Your job is to set down the stretch of entries that opens with the line containing "The image size is (860, 574)." and closes with the line containing "Task: Click the 'As". Keep both end lines, copy each exactly, and add nothing.
[Exercise material Boundary: Start]
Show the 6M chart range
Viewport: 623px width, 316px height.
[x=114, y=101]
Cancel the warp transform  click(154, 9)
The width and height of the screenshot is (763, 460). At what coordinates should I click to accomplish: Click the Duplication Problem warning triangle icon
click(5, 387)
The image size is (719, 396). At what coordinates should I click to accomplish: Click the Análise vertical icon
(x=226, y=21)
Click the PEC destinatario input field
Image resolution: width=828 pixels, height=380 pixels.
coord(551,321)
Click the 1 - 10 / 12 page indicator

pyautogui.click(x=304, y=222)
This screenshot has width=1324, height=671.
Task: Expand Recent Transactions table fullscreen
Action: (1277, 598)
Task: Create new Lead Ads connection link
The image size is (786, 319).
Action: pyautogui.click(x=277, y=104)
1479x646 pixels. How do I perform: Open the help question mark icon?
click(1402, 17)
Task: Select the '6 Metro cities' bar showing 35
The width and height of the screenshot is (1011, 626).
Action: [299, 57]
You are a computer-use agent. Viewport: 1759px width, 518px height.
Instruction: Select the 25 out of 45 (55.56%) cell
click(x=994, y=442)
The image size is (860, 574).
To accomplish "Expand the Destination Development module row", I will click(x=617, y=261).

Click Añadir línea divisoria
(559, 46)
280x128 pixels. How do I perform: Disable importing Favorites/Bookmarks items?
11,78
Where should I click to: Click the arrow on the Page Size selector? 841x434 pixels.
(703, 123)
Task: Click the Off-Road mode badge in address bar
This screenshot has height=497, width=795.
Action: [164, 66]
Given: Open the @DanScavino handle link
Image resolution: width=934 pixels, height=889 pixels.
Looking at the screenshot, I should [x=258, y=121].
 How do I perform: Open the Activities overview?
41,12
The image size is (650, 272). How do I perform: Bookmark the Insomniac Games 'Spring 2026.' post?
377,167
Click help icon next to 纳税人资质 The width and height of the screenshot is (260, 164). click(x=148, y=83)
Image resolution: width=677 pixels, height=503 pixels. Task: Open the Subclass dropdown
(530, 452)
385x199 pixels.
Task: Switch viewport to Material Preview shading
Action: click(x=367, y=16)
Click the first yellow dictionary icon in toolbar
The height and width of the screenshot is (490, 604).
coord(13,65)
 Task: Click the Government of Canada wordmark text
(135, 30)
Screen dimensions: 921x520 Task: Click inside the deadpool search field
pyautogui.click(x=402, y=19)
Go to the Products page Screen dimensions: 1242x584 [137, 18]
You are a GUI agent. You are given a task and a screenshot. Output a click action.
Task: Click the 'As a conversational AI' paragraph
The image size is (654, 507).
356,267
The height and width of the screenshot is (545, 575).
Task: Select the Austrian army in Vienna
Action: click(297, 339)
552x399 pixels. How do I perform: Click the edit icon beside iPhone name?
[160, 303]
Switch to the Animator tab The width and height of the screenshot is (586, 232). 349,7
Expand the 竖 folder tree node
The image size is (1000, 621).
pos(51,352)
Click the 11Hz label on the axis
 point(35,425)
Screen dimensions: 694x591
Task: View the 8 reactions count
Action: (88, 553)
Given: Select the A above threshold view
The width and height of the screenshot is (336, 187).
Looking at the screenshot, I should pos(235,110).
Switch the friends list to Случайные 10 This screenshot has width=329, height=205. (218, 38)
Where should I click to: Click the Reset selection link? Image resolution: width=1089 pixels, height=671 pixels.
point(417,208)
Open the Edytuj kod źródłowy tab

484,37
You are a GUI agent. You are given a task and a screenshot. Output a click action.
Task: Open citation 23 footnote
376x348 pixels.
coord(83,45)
[Exercise material Boundary: End]
Answer to the problem |
The image size is (860, 574).
To accomplish "Expand the Destination Development module row", I will click(x=617, y=261).

Click Añadir línea divisoria
(559, 46)
280x128 pixels. How do I perform: Disable importing Favorites/Bookmarks items?
11,78
Where should I click to: Click the arrow on the Page Size selector? 841x434 pixels.
(703, 123)
Task: Click the Off-Road mode badge in address bar
This screenshot has height=497, width=795.
Action: [164, 66]
Given: Open the @DanScavino handle link
Image resolution: width=934 pixels, height=889 pixels.
Looking at the screenshot, I should [x=258, y=121].
 How do I perform: Open the Activities overview?
41,12
The image size is (650, 272). How do I perform: Bookmark the Insomniac Games 'Spring 2026.' post?
377,167
Click help icon next to 纳税人资质 The width and height of the screenshot is (260, 164). click(x=148, y=83)
Image resolution: width=677 pixels, height=503 pixels. Task: Open the Subclass dropdown
(530, 452)
385x199 pixels.
Task: Switch viewport to Material Preview shading
Action: click(x=367, y=16)
Click the first yellow dictionary icon in toolbar
The height and width of the screenshot is (490, 604).
coord(13,65)
 Task: Click the Government of Canada wordmark text
(135, 30)
Screen dimensions: 921x520 Task: Click inside the deadpool search field
pyautogui.click(x=402, y=19)
Go to the Products page Screen dimensions: 1242x584 [137, 18]
You are a GUI agent. You are given a task and a screenshot. Output a click action.
Task: Click the 'As a conversational AI' paragraph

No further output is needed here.